■ **TASK REQUIREMENTS**:
State the optimal temperature and pH of protease SpP1 as reported in the abstract below.

■ **TEXT PROVIDED**:

------

Cloning and Expression of Protease SpP1 Gene and Characterization of Enzymatic Properties

doi:10.13560/j.cnki.biotech.bull.1985.2023-0813

Abstract

Abstract:

【Objective】The protease gene of Spirulina was cloned and expressed, and the enzymatic properties of recombinant enzyme were investigated, which lays a foundation for the further research of algal protease.【Method】The protease gene SpP1 was amplified from the genome of Spirulina platensis, and the pET28a-SpP1 recombinant plasmid was constructed, which was transfected into Escherichia coli BL21（DE3）to achieve heterologous expression, and the recombinant protease was isolated and purified by using a nickel column to study its enzymatic properties.【Result】The protease SpP1 was a member of the serine protease family, with a molecular weight of 47.04 kD, and its optimal temperature and pH values were 50℃ and 8.0, respectively; its thermal stability was poor, and it had a good acid-base stability in the pH=8.0-9.0 range. When casein was used as the substrate, the maximum reaction velocity V_max=8.237 U/mL, and the Michaelis constant K_m=16.369 μg/mL. The activity increased by 18-fold with the addition of 0.1 mol/L Mn ²⁺. Also 0.1 mol/L Fe³⁺, Zn²⁺, Ca²⁺, ethylenediaminetetraacetic acid（EDTA）had a significant promotion effect on the enzyme activity.【Conclusion】The protease SpP1 has the typical structure and property characteristics of serine protease family members, with good acid-base stability, and the addition of manganese ions can effectively enhance its catalytic activity.

------

■ **DATA SECTION**:
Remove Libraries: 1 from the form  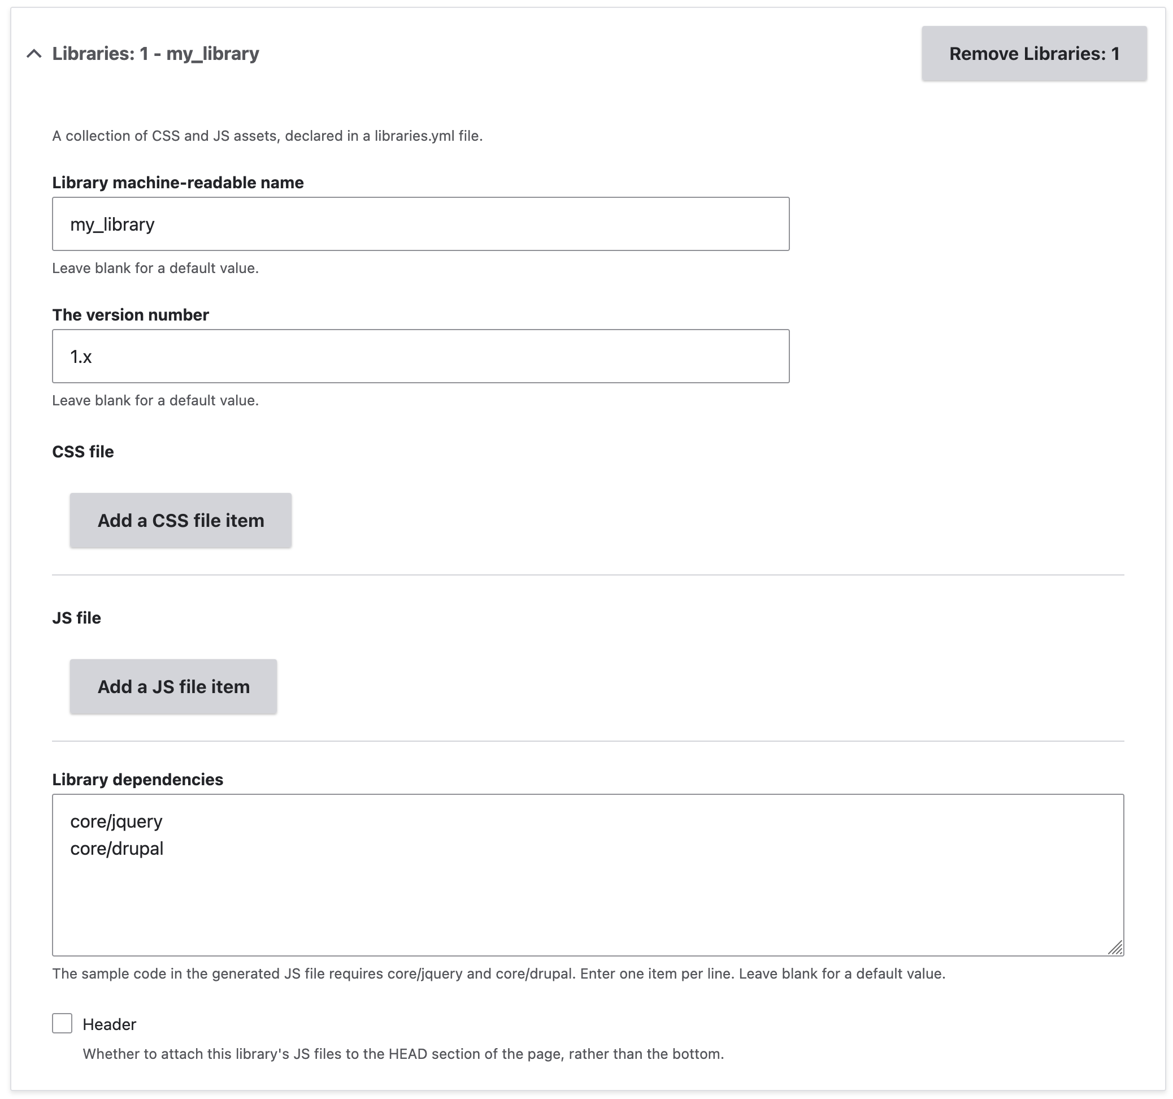point(1033,54)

------

■ **SOLUTION TO THE EXERCISE**:
50℃ and pH 8.0